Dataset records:
───

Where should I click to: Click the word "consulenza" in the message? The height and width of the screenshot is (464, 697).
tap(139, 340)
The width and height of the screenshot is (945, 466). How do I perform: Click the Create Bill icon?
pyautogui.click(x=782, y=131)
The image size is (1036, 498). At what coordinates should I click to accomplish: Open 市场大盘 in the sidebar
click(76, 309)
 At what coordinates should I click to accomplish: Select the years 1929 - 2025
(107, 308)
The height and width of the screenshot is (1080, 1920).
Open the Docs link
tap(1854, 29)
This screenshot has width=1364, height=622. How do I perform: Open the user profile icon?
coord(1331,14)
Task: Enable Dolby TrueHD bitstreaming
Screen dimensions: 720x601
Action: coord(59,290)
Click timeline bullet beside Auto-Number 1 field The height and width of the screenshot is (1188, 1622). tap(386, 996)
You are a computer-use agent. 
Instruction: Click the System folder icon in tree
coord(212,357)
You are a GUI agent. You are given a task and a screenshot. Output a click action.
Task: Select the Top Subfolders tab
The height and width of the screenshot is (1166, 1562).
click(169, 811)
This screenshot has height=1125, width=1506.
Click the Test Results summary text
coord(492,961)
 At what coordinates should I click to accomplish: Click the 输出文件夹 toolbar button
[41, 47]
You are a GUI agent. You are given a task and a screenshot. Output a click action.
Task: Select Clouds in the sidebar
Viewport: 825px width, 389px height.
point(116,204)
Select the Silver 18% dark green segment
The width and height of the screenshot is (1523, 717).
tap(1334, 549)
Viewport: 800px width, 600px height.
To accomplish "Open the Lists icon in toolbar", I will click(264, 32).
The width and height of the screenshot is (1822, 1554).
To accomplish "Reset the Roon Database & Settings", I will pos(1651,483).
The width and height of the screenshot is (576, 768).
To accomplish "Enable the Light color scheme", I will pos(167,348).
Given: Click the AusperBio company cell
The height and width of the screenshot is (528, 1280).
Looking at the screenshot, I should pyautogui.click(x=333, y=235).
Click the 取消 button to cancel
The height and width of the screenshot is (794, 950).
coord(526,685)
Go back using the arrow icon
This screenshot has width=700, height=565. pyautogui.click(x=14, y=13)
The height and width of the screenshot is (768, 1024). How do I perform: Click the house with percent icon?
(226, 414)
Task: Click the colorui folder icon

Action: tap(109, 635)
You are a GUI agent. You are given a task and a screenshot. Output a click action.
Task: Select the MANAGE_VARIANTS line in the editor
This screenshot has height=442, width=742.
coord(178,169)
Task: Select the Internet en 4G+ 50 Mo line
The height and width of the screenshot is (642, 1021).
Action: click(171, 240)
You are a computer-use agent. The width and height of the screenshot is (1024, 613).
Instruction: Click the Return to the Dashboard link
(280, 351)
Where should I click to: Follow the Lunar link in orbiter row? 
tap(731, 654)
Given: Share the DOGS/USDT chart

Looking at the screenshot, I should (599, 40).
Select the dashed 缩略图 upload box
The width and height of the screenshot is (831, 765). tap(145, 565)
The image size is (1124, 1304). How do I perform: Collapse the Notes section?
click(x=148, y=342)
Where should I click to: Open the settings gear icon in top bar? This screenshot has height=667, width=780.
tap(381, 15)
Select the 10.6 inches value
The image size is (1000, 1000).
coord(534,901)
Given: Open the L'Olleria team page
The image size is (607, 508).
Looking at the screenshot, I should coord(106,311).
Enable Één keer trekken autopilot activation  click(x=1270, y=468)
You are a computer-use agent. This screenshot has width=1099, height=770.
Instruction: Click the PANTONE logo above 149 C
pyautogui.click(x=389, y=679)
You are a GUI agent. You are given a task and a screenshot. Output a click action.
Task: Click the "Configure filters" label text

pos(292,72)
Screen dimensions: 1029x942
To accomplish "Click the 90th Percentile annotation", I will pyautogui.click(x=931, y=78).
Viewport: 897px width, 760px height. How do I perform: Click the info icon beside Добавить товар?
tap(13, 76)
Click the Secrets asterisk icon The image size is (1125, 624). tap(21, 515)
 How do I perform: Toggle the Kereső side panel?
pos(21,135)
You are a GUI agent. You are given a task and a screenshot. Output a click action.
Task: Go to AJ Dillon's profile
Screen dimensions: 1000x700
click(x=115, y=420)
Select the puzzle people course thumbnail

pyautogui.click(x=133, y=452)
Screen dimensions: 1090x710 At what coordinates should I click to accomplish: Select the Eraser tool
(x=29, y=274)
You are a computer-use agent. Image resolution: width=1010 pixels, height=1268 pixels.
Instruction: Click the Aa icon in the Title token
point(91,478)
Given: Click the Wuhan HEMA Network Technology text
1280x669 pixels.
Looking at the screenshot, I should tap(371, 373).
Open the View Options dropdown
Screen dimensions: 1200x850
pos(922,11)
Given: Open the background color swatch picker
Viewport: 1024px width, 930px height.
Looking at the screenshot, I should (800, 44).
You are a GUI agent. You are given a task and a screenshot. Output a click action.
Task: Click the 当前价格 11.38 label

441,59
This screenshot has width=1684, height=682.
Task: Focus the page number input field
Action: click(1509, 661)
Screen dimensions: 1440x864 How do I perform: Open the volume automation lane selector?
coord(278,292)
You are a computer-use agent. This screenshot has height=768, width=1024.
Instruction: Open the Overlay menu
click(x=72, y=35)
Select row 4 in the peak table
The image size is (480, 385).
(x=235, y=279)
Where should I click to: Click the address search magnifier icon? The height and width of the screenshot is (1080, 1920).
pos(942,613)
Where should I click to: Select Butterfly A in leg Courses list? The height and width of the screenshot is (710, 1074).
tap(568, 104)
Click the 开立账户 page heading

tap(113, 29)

───

**WHAT NEEDS TO BE DONE:** Every record above needs to be repeated word for word.

**RESULT BELOW:**
Where should I click to: Click the word "consulenza" in the message? The height and width of the screenshot is (464, 697).
tap(139, 340)
The width and height of the screenshot is (945, 466). How do I perform: Click the Create Bill icon?
pyautogui.click(x=782, y=131)
The image size is (1036, 498). At what coordinates should I click to accomplish: Open 市场大盘 in the sidebar
click(76, 309)
 At what coordinates should I click to accomplish: Select the years 1929 - 2025
(107, 308)
The height and width of the screenshot is (1080, 1920).
Open the Docs link
tap(1854, 29)
This screenshot has width=1364, height=622. How do I perform: Open the user profile icon?
coord(1331,14)
Task: Enable Dolby TrueHD bitstreaming
Screen dimensions: 720x601
Action: coord(59,290)
Click timeline bullet beside Auto-Number 1 field The height and width of the screenshot is (1188, 1622). tap(386, 996)
You are a computer-use agent. 
Instruction: Click the System folder icon in tree
coord(212,357)
You are a GUI agent. You are given a task and a screenshot. Output a click action.
Task: Select the Top Subfolders tab
The height and width of the screenshot is (1166, 1562).
click(169, 811)
This screenshot has height=1125, width=1506.
Click the Test Results summary text
coord(492,961)
 At what coordinates should I click to accomplish: Click the 输出文件夹 toolbar button
[41, 47]
You are a GUI agent. You are given a task and a screenshot. Output a click action.
Task: Select Clouds in the sidebar
Viewport: 825px width, 389px height.
point(116,204)
Select the Silver 18% dark green segment
The width and height of the screenshot is (1523, 717).
tap(1334, 549)
Viewport: 800px width, 600px height.
To accomplish "Open the Lists icon in toolbar", I will click(264, 32).
The width and height of the screenshot is (1822, 1554).
To accomplish "Reset the Roon Database & Settings", I will pos(1651,483).
The width and height of the screenshot is (576, 768).
To accomplish "Enable the Light color scheme", I will pos(167,348).
Given: Click the AusperBio company cell
The height and width of the screenshot is (528, 1280).
Looking at the screenshot, I should pyautogui.click(x=333, y=235).
Click the 取消 button to cancel
The height and width of the screenshot is (794, 950).
coord(526,685)
Go back using the arrow icon
This screenshot has width=700, height=565. pyautogui.click(x=14, y=13)
The height and width of the screenshot is (768, 1024). How do I perform: Click the house with percent icon?
(226, 414)
Task: Click the colorui folder icon

Action: tap(109, 635)
You are a GUI agent. You are given a task and a screenshot. Output a click action.
Task: Select the MANAGE_VARIANTS line in the editor
This screenshot has height=442, width=742.
coord(178,169)
Task: Select the Internet en 4G+ 50 Mo line
The height and width of the screenshot is (642, 1021).
Action: click(171, 240)
You are a computer-use agent. The width and height of the screenshot is (1024, 613).
Instruction: Click the Return to the Dashboard link
(280, 351)
Where should I click to: Follow the Lunar link in orbiter row? 
tap(731, 654)
Given: Share the DOGS/USDT chart

Looking at the screenshot, I should (599, 40).
Select the dashed 缩略图 upload box
The width and height of the screenshot is (831, 765). tap(145, 565)
The image size is (1124, 1304). How do I perform: Collapse the Notes section?
click(x=148, y=342)
Where should I click to: Open the settings gear icon in top bar? This screenshot has height=667, width=780.
tap(381, 15)
Select the 10.6 inches value
The image size is (1000, 1000).
coord(534,901)
Given: Open the L'Olleria team page
The image size is (607, 508).
Looking at the screenshot, I should coord(106,311).
Enable Één keer trekken autopilot activation  click(x=1270, y=468)
You are a computer-use agent. This screenshot has width=1099, height=770.
Instruction: Click the PANTONE logo above 149 C
pyautogui.click(x=389, y=679)
You are a GUI agent. You are given a task and a screenshot. Output a click action.
Task: Click the "Configure filters" label text

pos(292,72)
Screen dimensions: 1029x942
To accomplish "Click the 90th Percentile annotation", I will pyautogui.click(x=931, y=78).
Viewport: 897px width, 760px height. How do I perform: Click the info icon beside Добавить товар?
tap(13, 76)
Click the Secrets asterisk icon The image size is (1125, 624). tap(21, 515)
 How do I perform: Toggle the Kereső side panel?
pos(21,135)
You are a GUI agent. You are given a task and a screenshot. Output a click action.
Task: Go to AJ Dillon's profile
Screen dimensions: 1000x700
click(x=115, y=420)
Select the puzzle people course thumbnail

pyautogui.click(x=133, y=452)
Screen dimensions: 1090x710 At what coordinates should I click to accomplish: Select the Eraser tool
(x=29, y=274)
You are a computer-use agent. Image resolution: width=1010 pixels, height=1268 pixels.
Instruction: Click the Aa icon in the Title token
point(91,478)
Given: Click the Wuhan HEMA Network Technology text
1280x669 pixels.
Looking at the screenshot, I should tap(371, 373).
Open the View Options dropdown
Screen dimensions: 1200x850
pos(922,11)
Given: Open the background color swatch picker
Viewport: 1024px width, 930px height.
Looking at the screenshot, I should (800, 44).
You are a GUI agent. You are given a task and a screenshot. Output a click action.
Task: Click the 当前价格 11.38 label

441,59
This screenshot has width=1684, height=682.
Task: Focus the page number input field
Action: click(1509, 661)
Screen dimensions: 1440x864 How do I perform: Open the volume automation lane selector?
coord(278,292)
You are a computer-use agent. This screenshot has height=768, width=1024.
Instruction: Open the Overlay menu
click(x=72, y=35)
Select row 4 in the peak table
The image size is (480, 385).
(x=235, y=279)
Where should I click to: Click the address search magnifier icon? The height and width of the screenshot is (1080, 1920).
pos(942,613)
Where should I click to: Select Butterfly A in leg Courses list? The height and width of the screenshot is (710, 1074).
tap(568, 104)
Click the 开立账户 page heading

tap(113, 29)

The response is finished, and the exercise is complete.